_Written problem_
Echo back the data from the line containing "Viewport: 1215px width, 566px" through the end of the data, both lines included, reproducing every line unchanged and omitting the pictures.
********************
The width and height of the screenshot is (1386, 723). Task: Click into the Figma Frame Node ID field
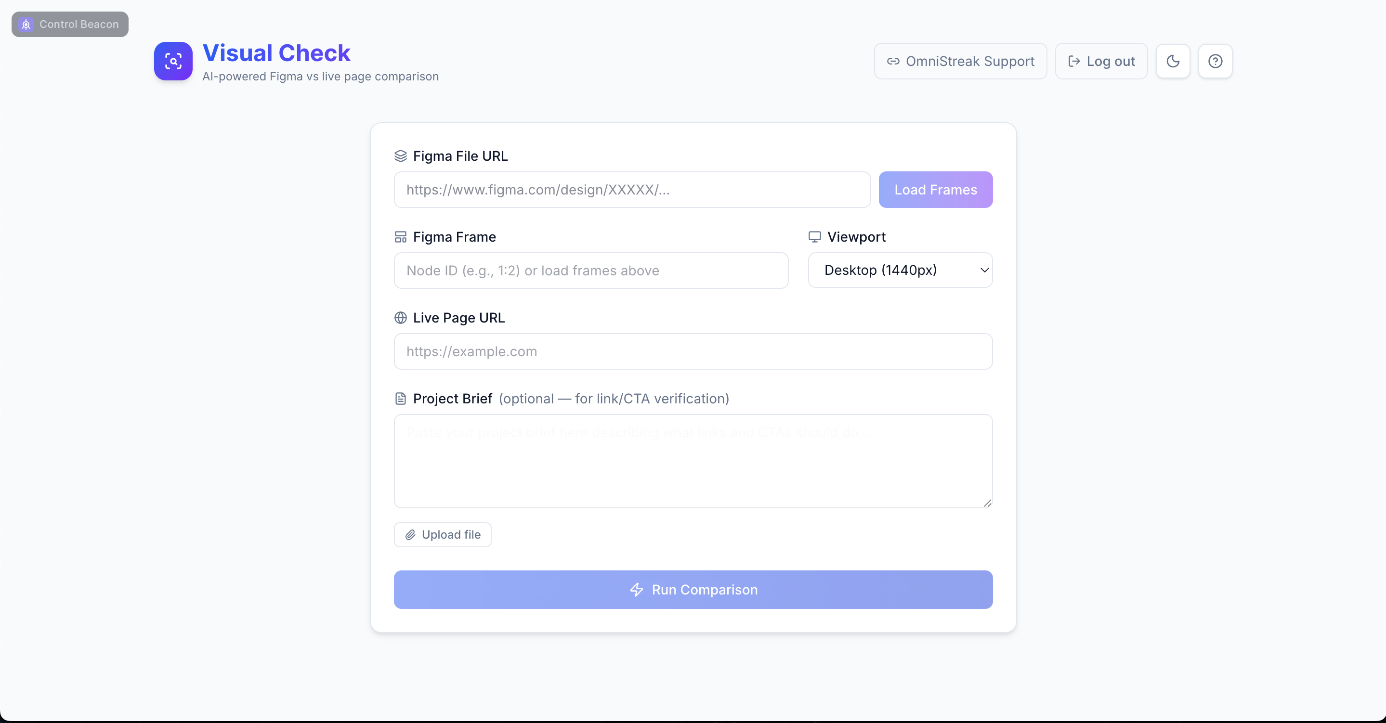tap(591, 271)
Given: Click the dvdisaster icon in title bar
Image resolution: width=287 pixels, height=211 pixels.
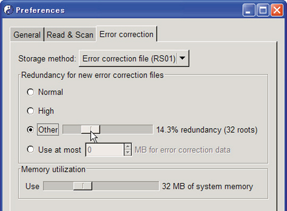Looking at the screenshot, I should [x=9, y=10].
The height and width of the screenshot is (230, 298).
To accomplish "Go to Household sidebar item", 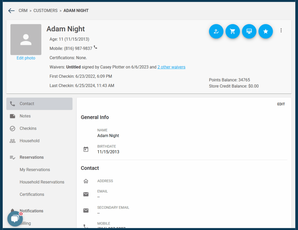I will pyautogui.click(x=29, y=141).
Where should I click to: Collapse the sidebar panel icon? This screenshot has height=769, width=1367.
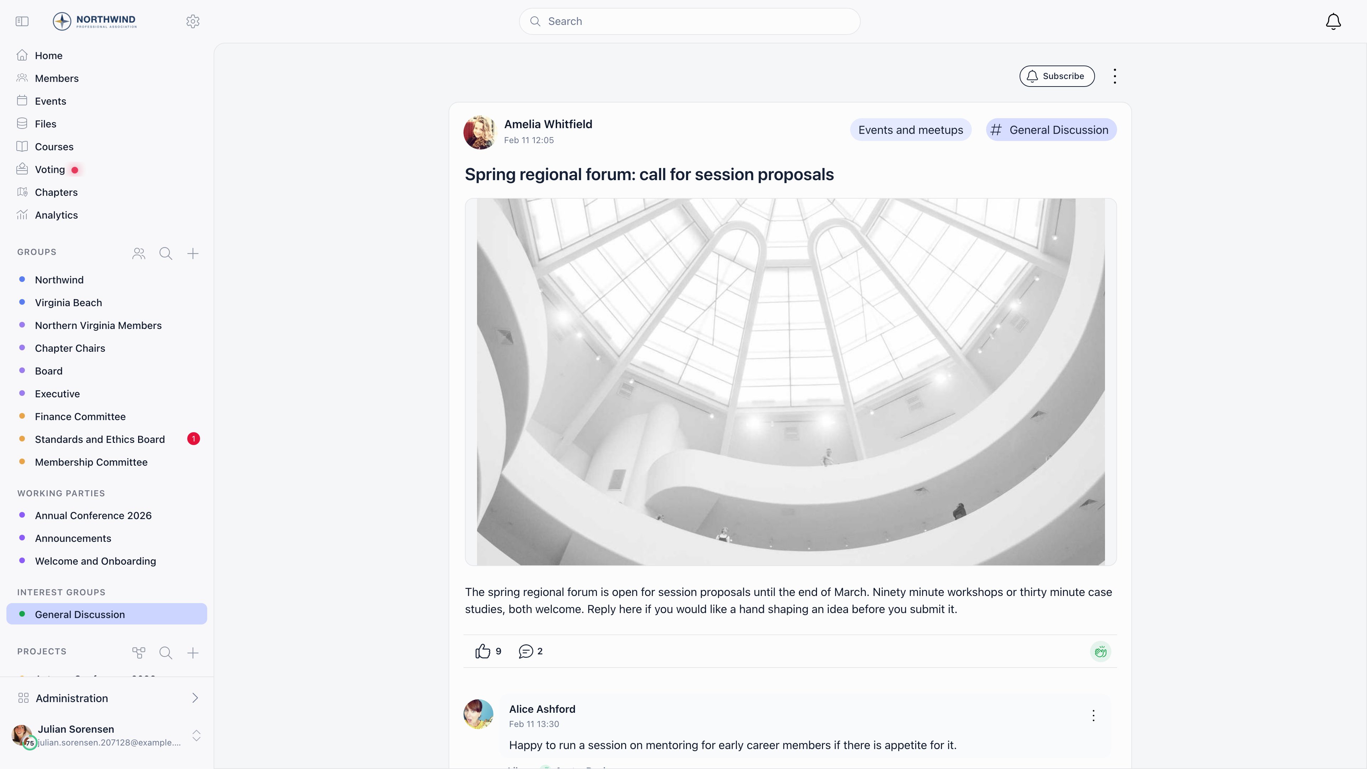[x=22, y=21]
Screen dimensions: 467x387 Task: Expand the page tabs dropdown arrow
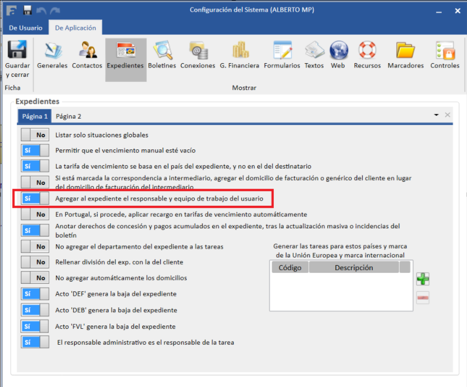click(436, 115)
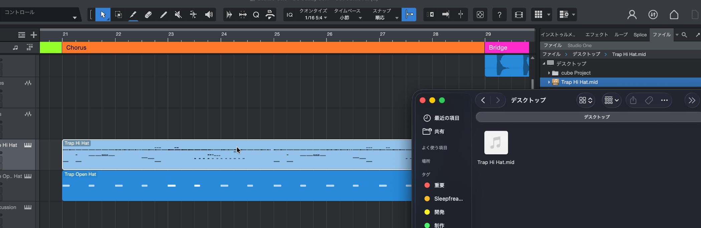Open the ループ browser tab
The height and width of the screenshot is (228, 701).
coord(621,35)
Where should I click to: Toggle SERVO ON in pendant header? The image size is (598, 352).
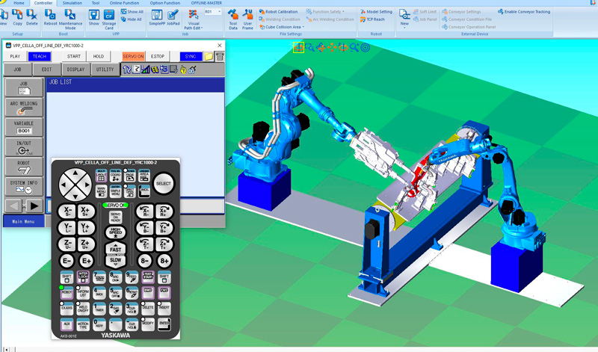(133, 56)
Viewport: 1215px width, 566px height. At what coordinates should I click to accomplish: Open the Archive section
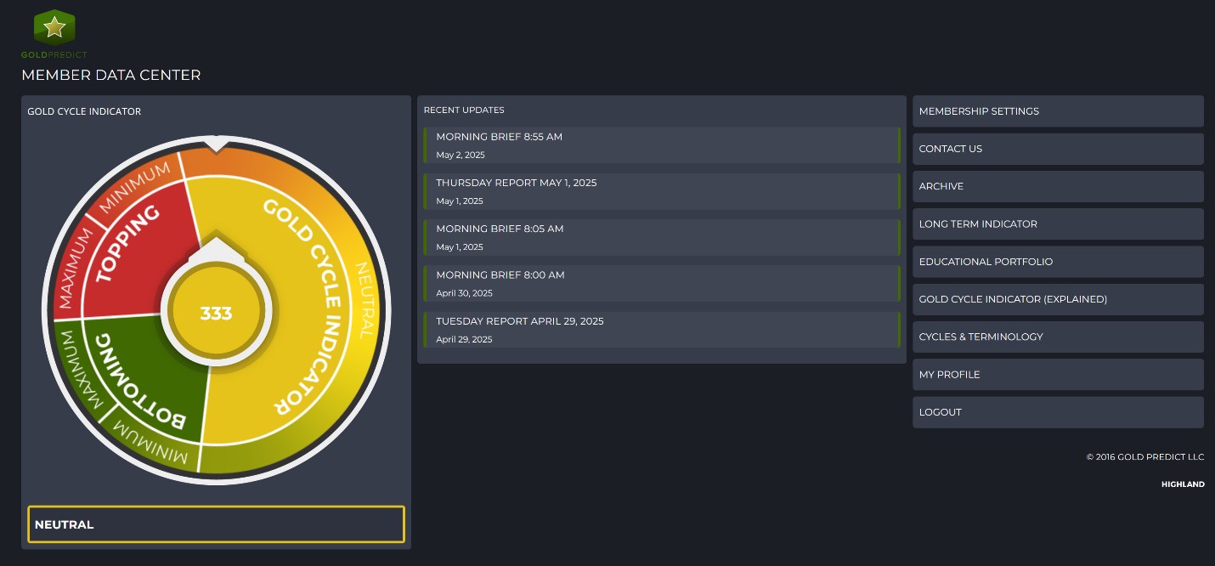(x=1058, y=186)
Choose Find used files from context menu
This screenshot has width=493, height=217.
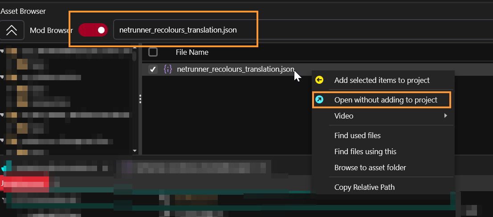pyautogui.click(x=357, y=135)
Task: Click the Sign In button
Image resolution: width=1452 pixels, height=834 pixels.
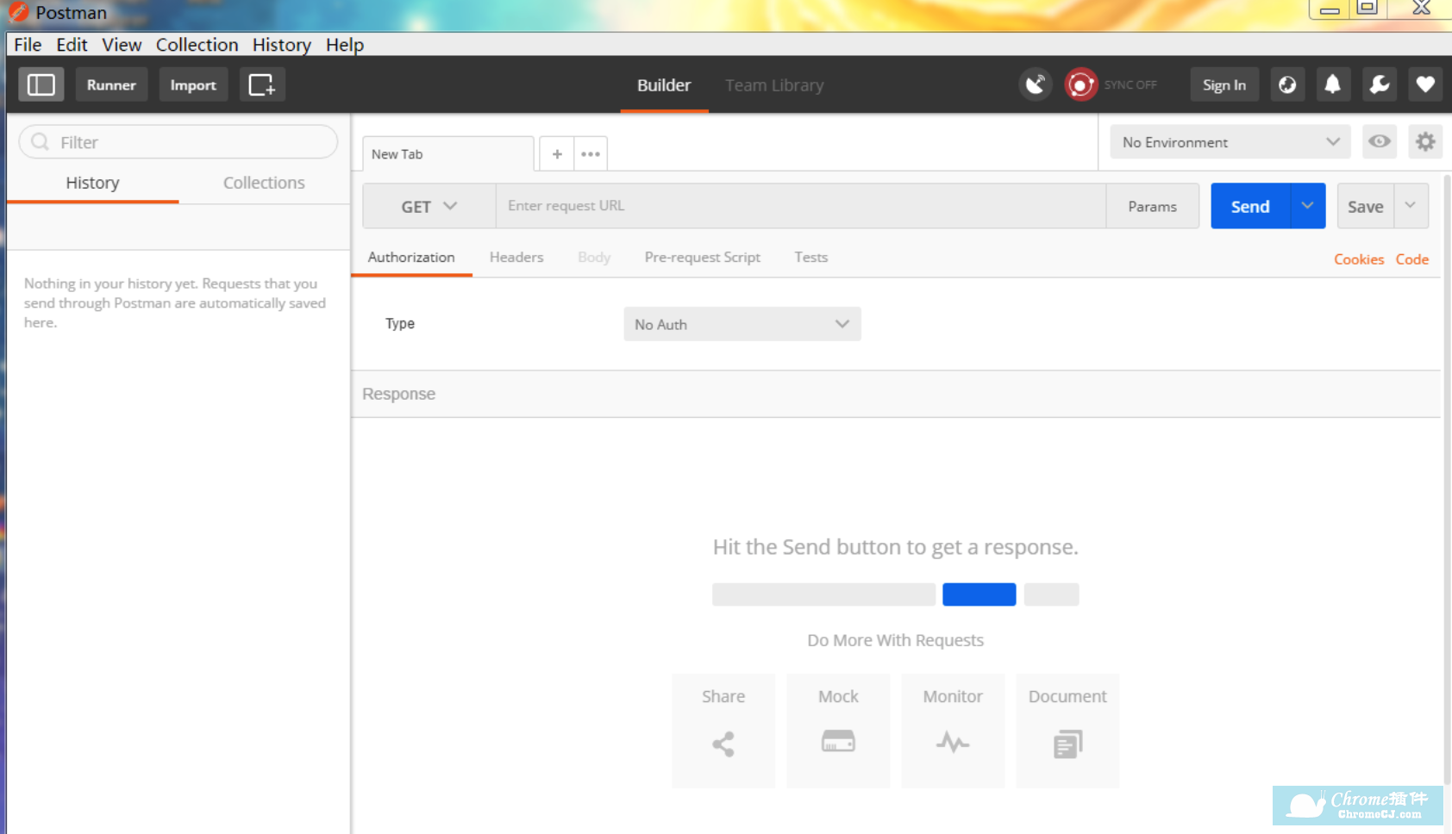Action: tap(1224, 84)

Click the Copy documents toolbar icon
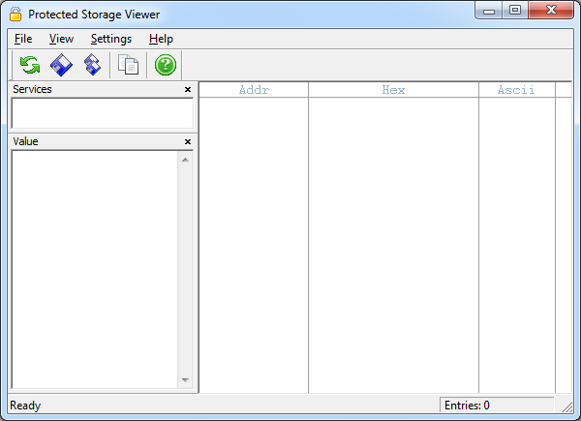tap(128, 65)
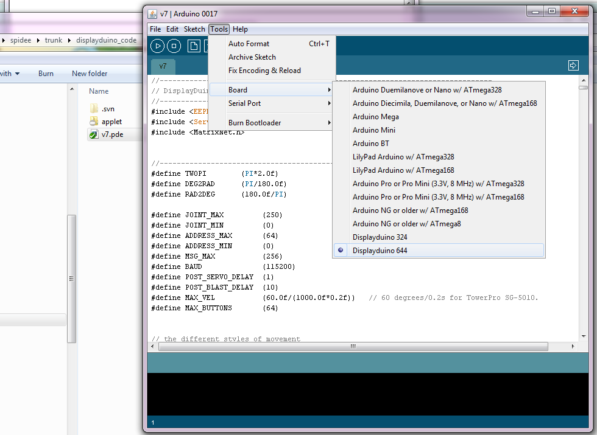Select Displayduino 644 board option
Image resolution: width=597 pixels, height=435 pixels.
pos(380,251)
********************
_Output of the task_
Viewport: 1215px width, 566px height. At what coordinates should I click to accomplish: Open the Archive section
(x=1058, y=186)
Choose Find used files from context menu
This screenshot has width=493, height=217.
pyautogui.click(x=357, y=135)
Task: Click the Sign In button
Image resolution: width=1452 pixels, height=834 pixels.
Action: tap(1224, 84)

Click the Copy documents toolbar icon
tap(128, 65)
Select Displayduino 644 board option
Image resolution: width=597 pixels, height=435 pixels.
pos(380,251)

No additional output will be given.